The joke:
Clorox is recalling some of its Pine Sol disinfectant cleaning products because they may contain infection-causing bacteria. Listen, if your disinfectant can cause an infection, you don’t need a recall, you need a dictionary.
How I wrote it:
My immediate reaction when I first read this news item was to ask myself questions like, “Isn’t Pine Sol a disinfectant? So how can it have bacteria in it?” That is, I gravitated to my Punch Line Maker #6: State the obvious about the topic.
To use that Punch Line Maker, I planned to write a punch line based on an obvious answer to those obvious questions. The obvious answer would be something like, “Pine Sol isn’t actually a disinfectant.”

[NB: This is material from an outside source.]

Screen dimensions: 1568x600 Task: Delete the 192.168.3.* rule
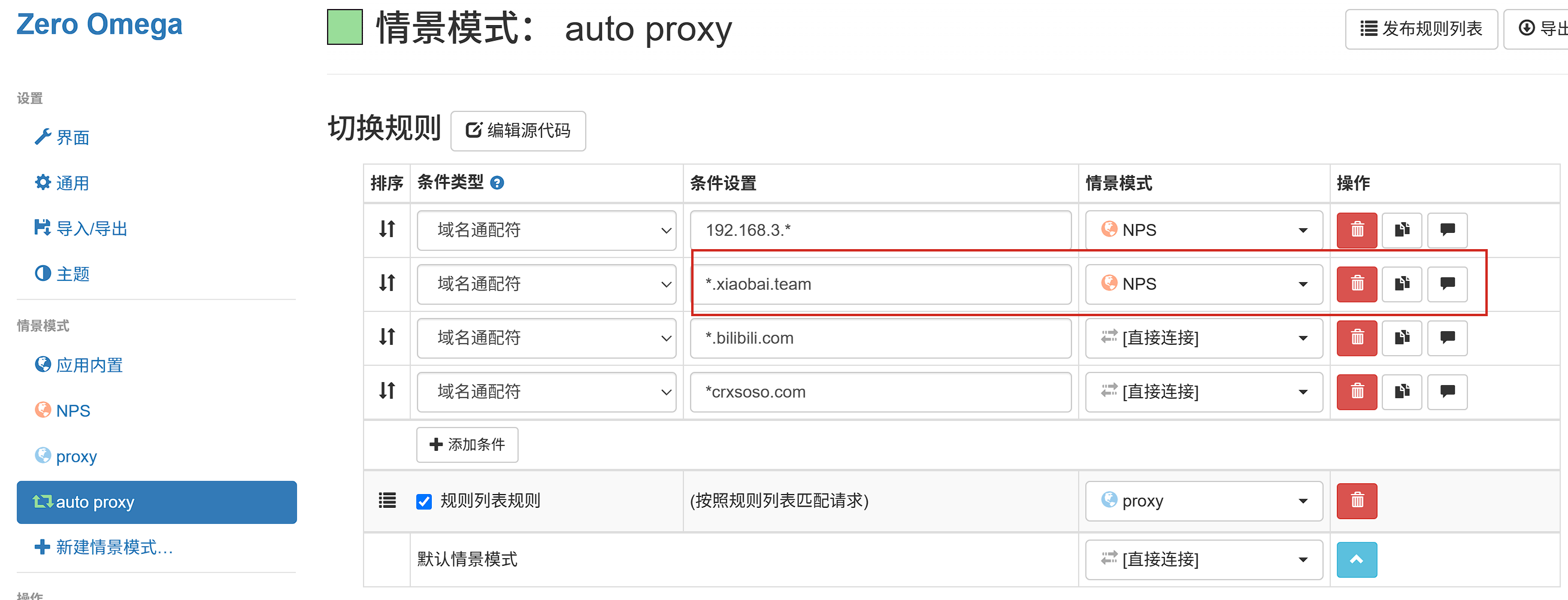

But my Joke Maximizer #11 is “Don’t be too on-the-nose.” And ending the joke with words like “Apparently Pine Sol isn’t actually a disinfectant” would be too on-the-nose. As a result, the joke wouldn’t be as surprising, and funny, as it could be.
As I thought about a less direct way to word the punch line, I did some research on Pine Sol and confirmed that it is indeed a disinfectant. I wanted to confirm that fact because not every news story about the recall mentioned it.
I also looked up “disinfectant” in the dictionary to confirm that disinfectants kill bacteria. My using the dictionary gave me the idea of making “dictionary” the laugh trigger of my, now off-the-nose, punch line.
I also made sure to include “disinfectant” in the topic of the joke because that word is so important to the punch line.
And consistent with my Joke Maximizer #1—Shorten as much as possible—I omitted from the topic all unnecessary details, like exactly which Pine Sol products were being recalled.